Pemerintah, misalkan lewat Kementerian Pendidikan dan Kebudayaan, hendaklah menjadikan Pendidikan Lingkungan sebagai MK yang setingkat dengan Pancasila dan Kewarganegaraan. Bisa kita lihat, betapa rusak kelakuan mayoritas aparat pemerintah di berbagai kementerian, dinas, legislatif, eksekutif, dan yudikatif. Padahal mereka sudah diberikan pelajaran atau MK agama, etika, Pancasila, PPKn. Itu pun sudah dilaksanakan di berbagai strata sekolah. Apatah lagi kalau mereka tidak diberikan MK Pendidikan Lingkungan, syahdan sejak di SD, SMP, SMA, SMK, MA, atau pesantren. Ketika di perguruan tinggi pun mereka tidak memperoleh MK Pendidikan Lingkungan, minimal 2 SKS. Lantas, seperti menggantang asaplah asa konservasi lingkungan atau dengan bahasa yang melangit disebut oleh pejabat negara ini sebagai pembangunan berkelanjutan, berwawasan lingkungan. Bah…, apa pula ini? Nonsense!

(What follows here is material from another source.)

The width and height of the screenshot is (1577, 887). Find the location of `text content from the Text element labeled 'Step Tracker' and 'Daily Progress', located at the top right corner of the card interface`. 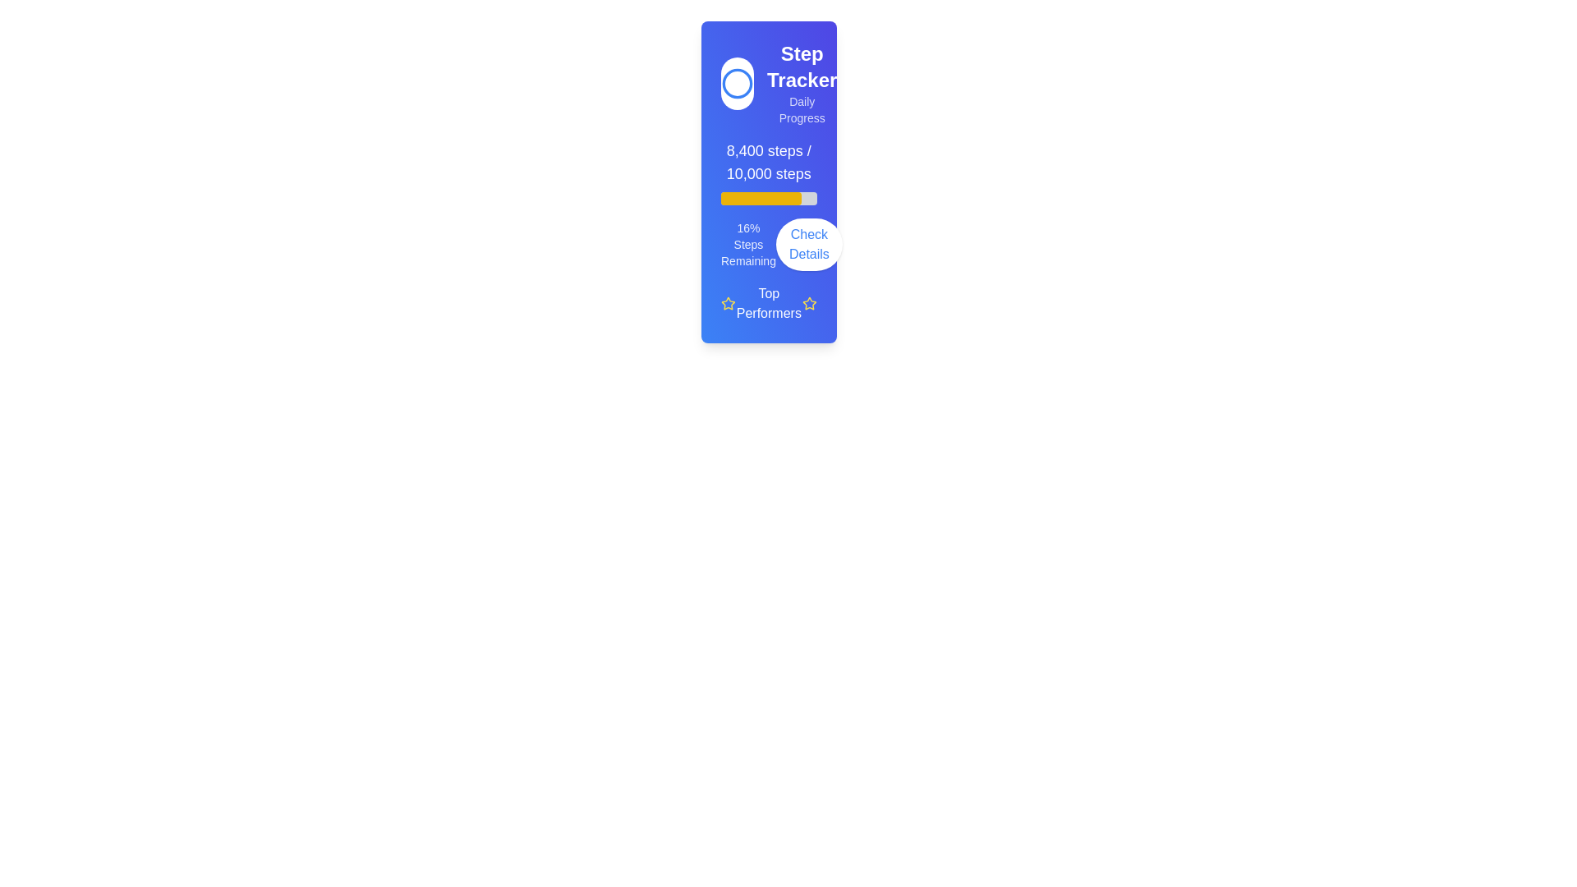

text content from the Text element labeled 'Step Tracker' and 'Daily Progress', located at the top right corner of the card interface is located at coordinates (802, 83).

Tak usah muluk-muluk, sekadar fakta, kemarin, yaitu Rabu, 19 September 2012, hanya dengan hujan “agak deras” sedikit saja dan sebentar temponya, lalu lintas di banyak ruas jalan di Kota Bandung macet total. Sampah yang menyumbat selokan dan sewerage PDAM Kota Bandung menjadi sebabnya sehingga airnya luber ke jalan. Padahal, seperti ditulis di atas, Kota Bandung adalah pelopor dalam Pendidikan Lingkungan Hidup di SD, SMP, SMA, SMK, MA. Bisa diduga, bagaimana kondisi kota dan kabupaten yang belum memberlakukan PLH (lebih tepat PL) di sekolah-sekolah. Lebih amburadul, tentu saja.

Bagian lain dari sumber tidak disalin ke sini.